## PROBLEM DESCRIPTION
Search the listing below for the line containing "Identify the click". From there through the line containing "Tisk (50, 1542)", transcribe every line exactly, both ends included.

## RECORDS SHOWN
———
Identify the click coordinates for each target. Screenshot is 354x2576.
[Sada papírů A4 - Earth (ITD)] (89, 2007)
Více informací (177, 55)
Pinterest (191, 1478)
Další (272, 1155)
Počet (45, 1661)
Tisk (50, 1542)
———
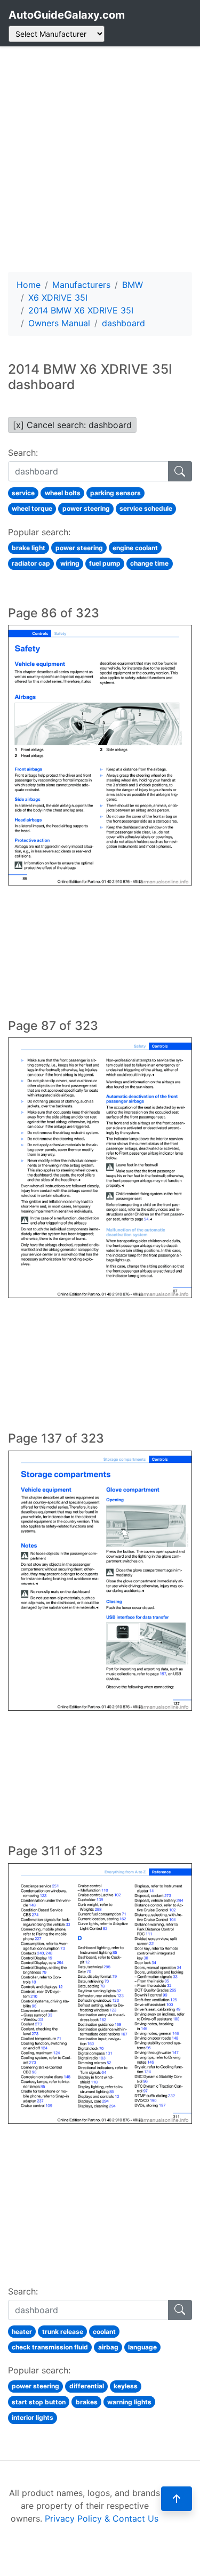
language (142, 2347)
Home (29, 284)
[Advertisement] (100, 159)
———
## RESPONSE AREA
Identify the click coordinates for each target. Screenshot is 354x2576.
[Sada papírů A4 - Earth (ITD)] (89, 2007)
Více informací (177, 55)
Pinterest (191, 1478)
Další (272, 1155)
Počet (45, 1661)
Tisk (50, 1542)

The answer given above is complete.